Se mueve el suelo. Todo tiembla y cae. Excepto los Kennedy. Para estos varones, empieza a gotear; hay una tormenta de verano con muchos truenos.
A pocas varas del refugio, los goterones hunden “guaraninaes”. Los clavan hasta la armazón. Revientan. En el embudo asoman raigambres; manos crispadas resurgen de la tierra removida; se agarran al borde. Entonces descarga el aire su carrada de leña y corta los nudillos.
El quebrachal lleva una hora de castigo. Esa selva está herida en la entraña. La sembraron de sal negra. No podrá fecundar en muchos soles. Exhibe sus muñones roídos. Troncos afilados y duros. – Índices. Lo doloroso es que pájaros y árboles son del mismo suelo. Sobre tierra Argentina cayeron las primeras bombas de la cuarta armada. Iban contra cuatro patriotas. La dictadura!
Y los Kennedy sacan una mano para saber si aún garúa.
La dinamita aventa el quebrachal. Esos terrenos pertenecen a un hermano de los rebeldes, el doctor Miguel Angel Kennedy.
- “Qué suerte para Miguel Ángel!” – exclama Roberto – “Tendrá bastante leña picada en su cocina”.
Están en un lugar casi despejado. Se los indicó el criollismo. La maniobra acusa fina sagacidad. Es fruto dulce de su dominio del ambiente. Ahora son gauchos. Para despistar al forastero aplican astucias de ñandú; anidaron en el sitio más “sonso”, donde nadie les busca.
Los aviadores pasan y pasan sobre ese descampado. No lo ven, por apuntar al macizo de árboles donde clavan sus dardos. Cuando vuelan a poca altura, despeinando el pajonal, los Kennedy, muy despacio cierran el abanico de yuyos. Se cubren. Enseguida vuelven a curiosear.
Papaleo tiene los nervios rotos. Es heroico soldado; uno de los catorce vencedores de “La Paz”. Tiene derecho a la admiración de sus compatriotas. Yo me descubro ante él por su valor y sus virtudes; pero está hecho de carne. Hace horas que las bombas retumban en su cabeza fatigada ya. Son martillos de hierro que caen sobre el monte en ascuas. Y hace demasiado calor. El sol de Enero castiga las frentes; introduce su cuchillo entre los párpados; fuerza a mirar. Deslumbra. Las detonaciones golpean el tímpano. Aturden. Desgastan. Rayo y trueno se juntan en el cerebro. Le asaltan por tres lados. Y ese rondar constante de la muerte . . . y el zumbido de los motores que pinchan en la piedra, perfora, penetra...

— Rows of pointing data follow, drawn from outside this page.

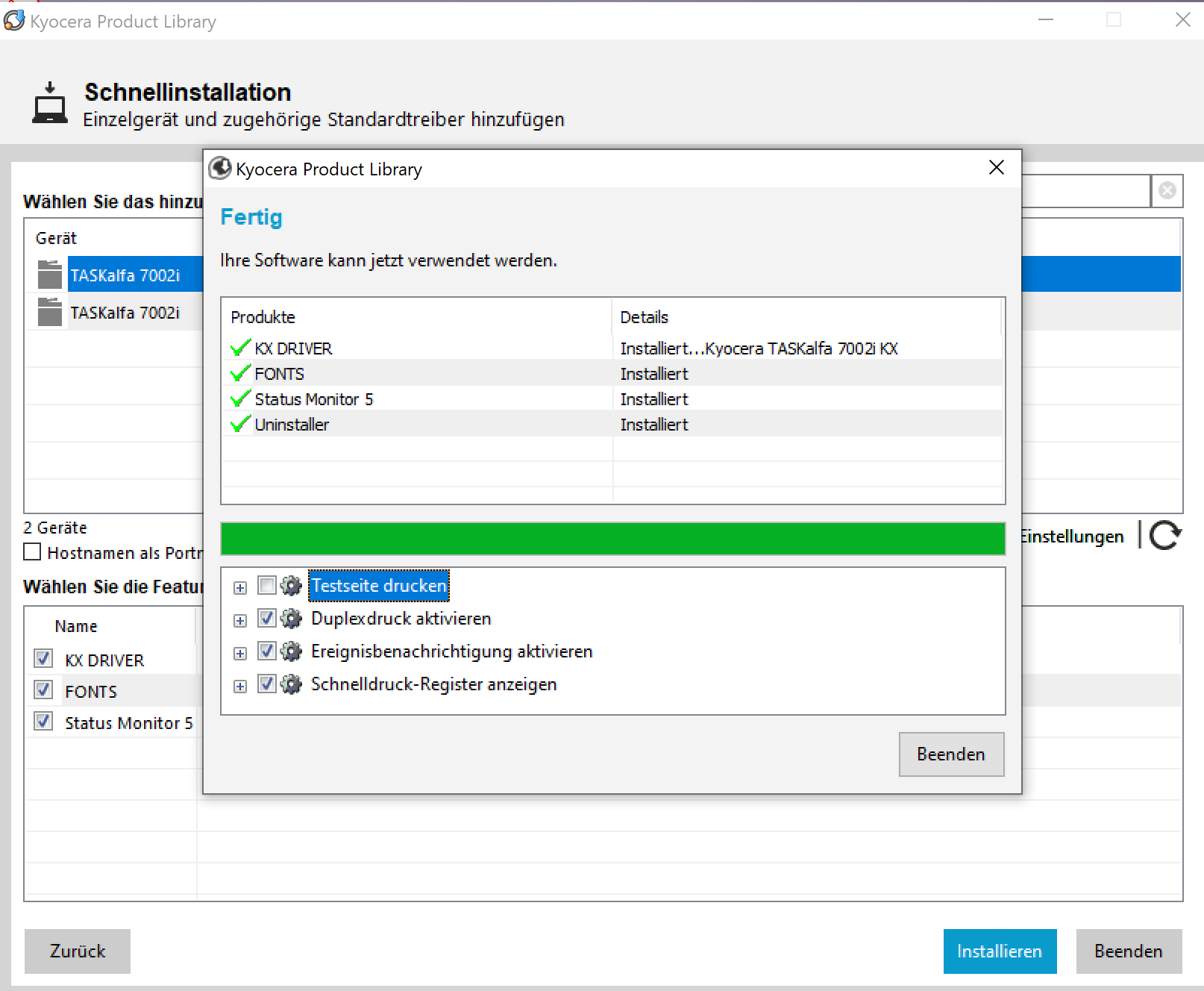Click the green installation progress bar
Viewport: 1204px width, 991px height.
pyautogui.click(x=612, y=539)
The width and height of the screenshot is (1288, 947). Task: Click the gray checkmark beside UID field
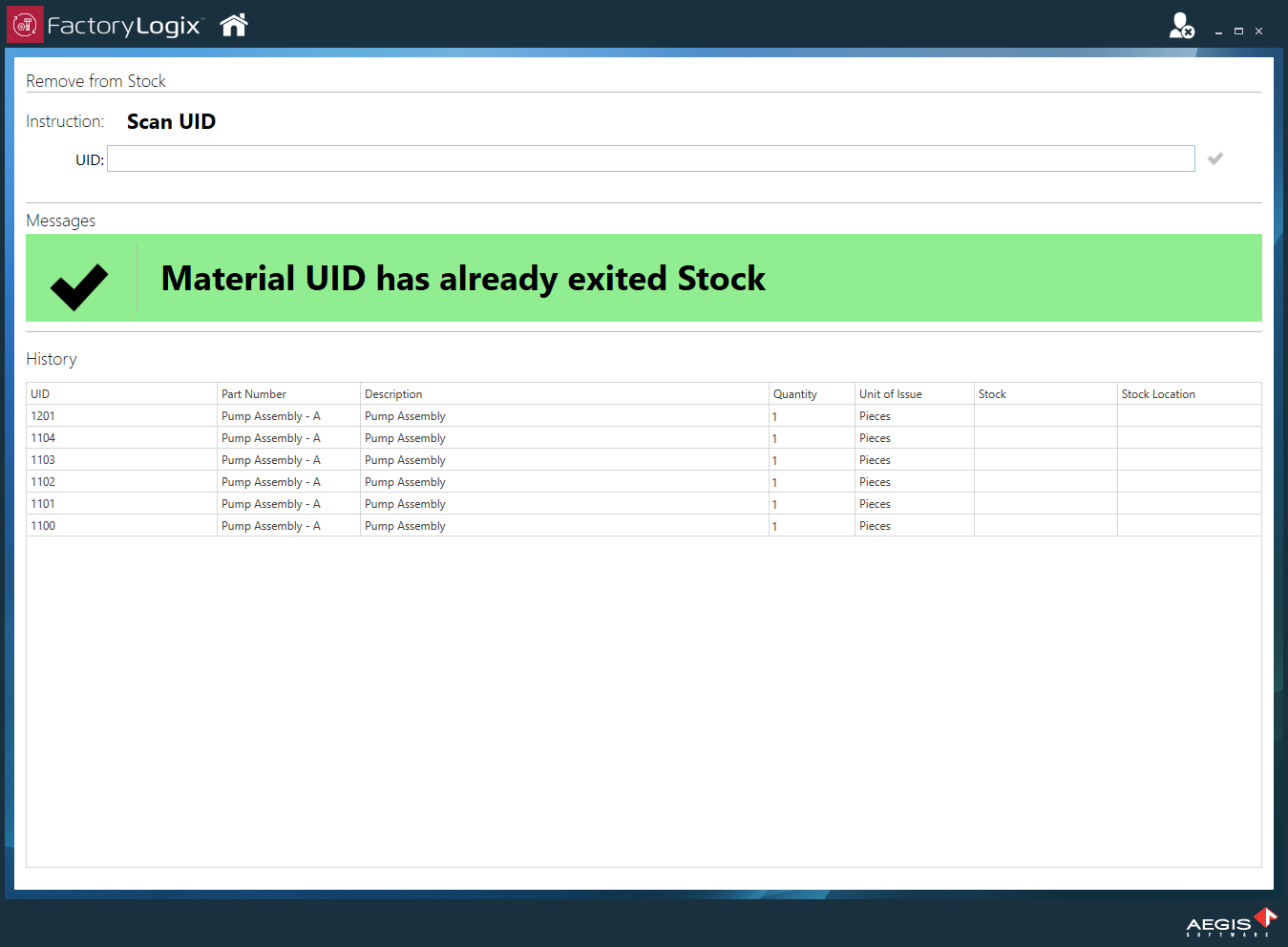(1214, 158)
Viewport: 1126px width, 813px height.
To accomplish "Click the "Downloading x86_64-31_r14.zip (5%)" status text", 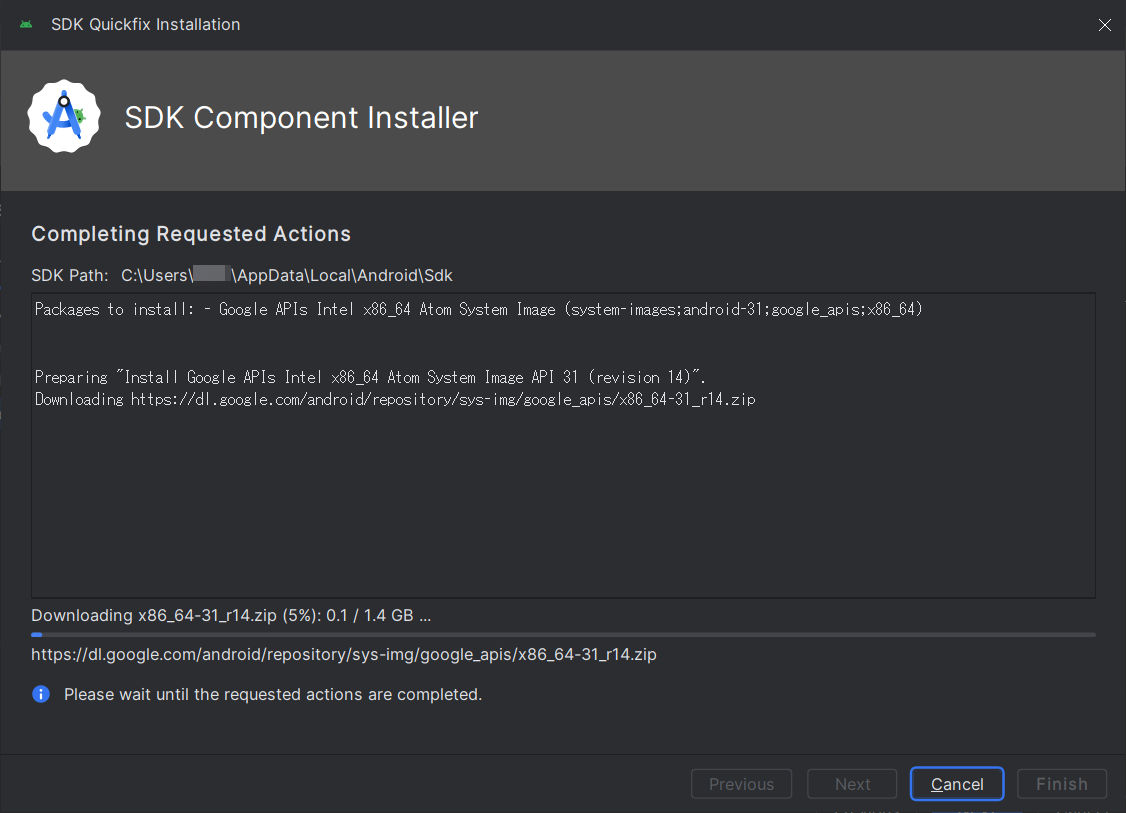I will (x=231, y=615).
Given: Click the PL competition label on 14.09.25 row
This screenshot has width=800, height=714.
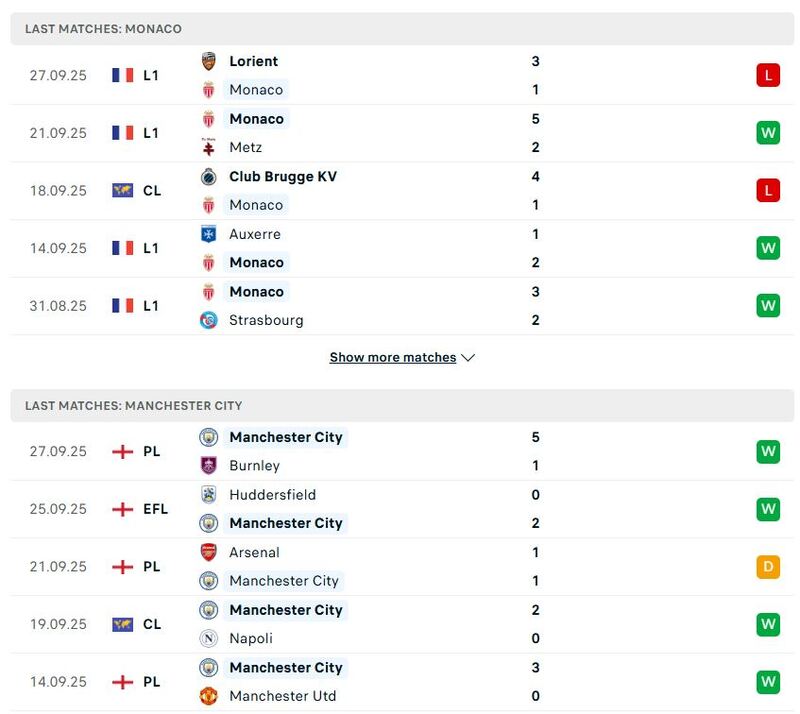Looking at the screenshot, I should coord(150,681).
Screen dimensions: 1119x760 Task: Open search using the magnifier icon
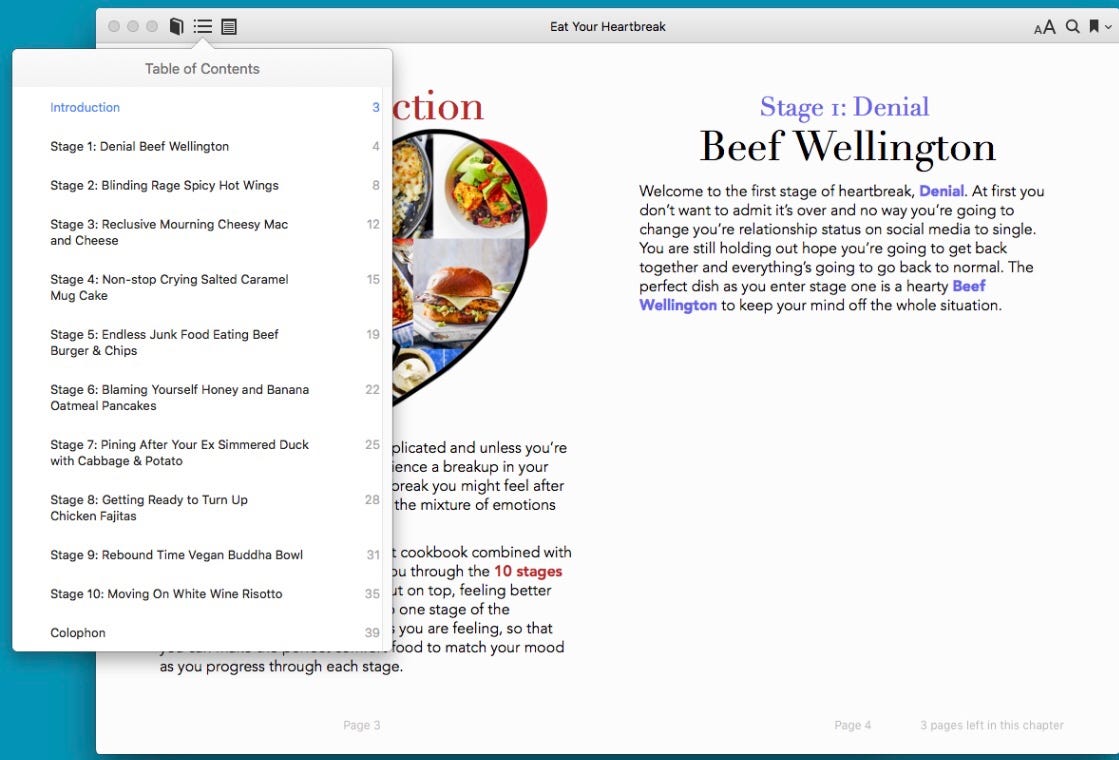pyautogui.click(x=1070, y=27)
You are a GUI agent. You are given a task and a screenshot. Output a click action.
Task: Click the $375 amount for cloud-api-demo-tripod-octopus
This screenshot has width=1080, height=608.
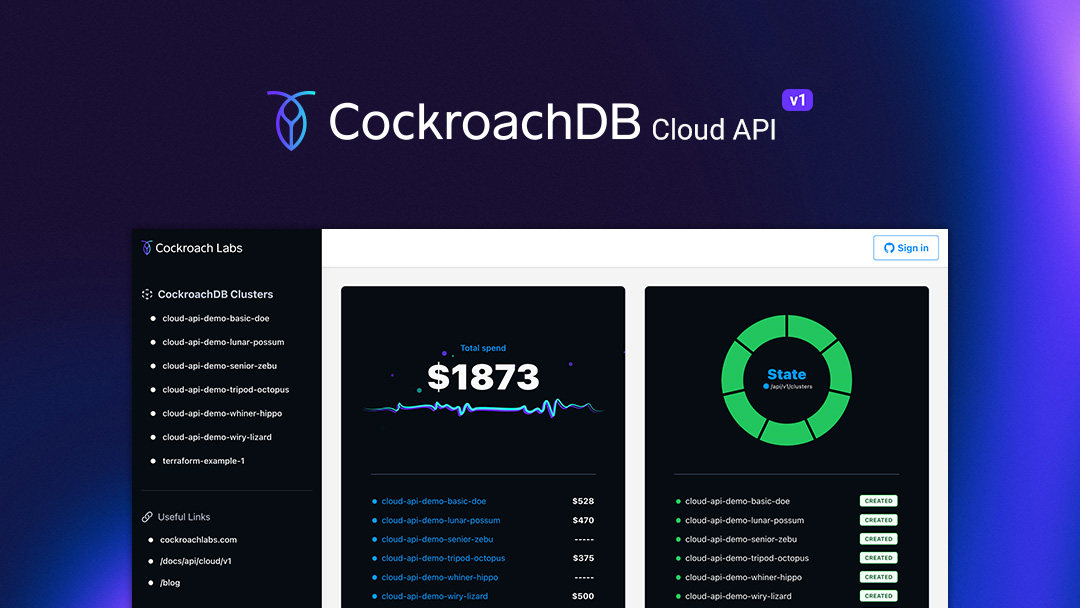(x=583, y=558)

Un avión hace jugar su ametralladora. Abanica el llano. Se acerca. Fumiga el bosque. Inunda de plomo las cuevas. Suspendido en el aire el mangangá de encontrones en los árboles que horada con el aguijón.
Por los tubos de la ametralladora sale silbando la muerte.
- “Oí, ché Papaleo – dice en broma Roberto Kennedy – esa es la carcajada del diablo”.
Quieren distraer al compañero. Aprecian su corazón amigo. Son contados los varones capaces de llegar tan a lo hondo del sacrificio. A Papaleo le flaquea la razón; no el coraje.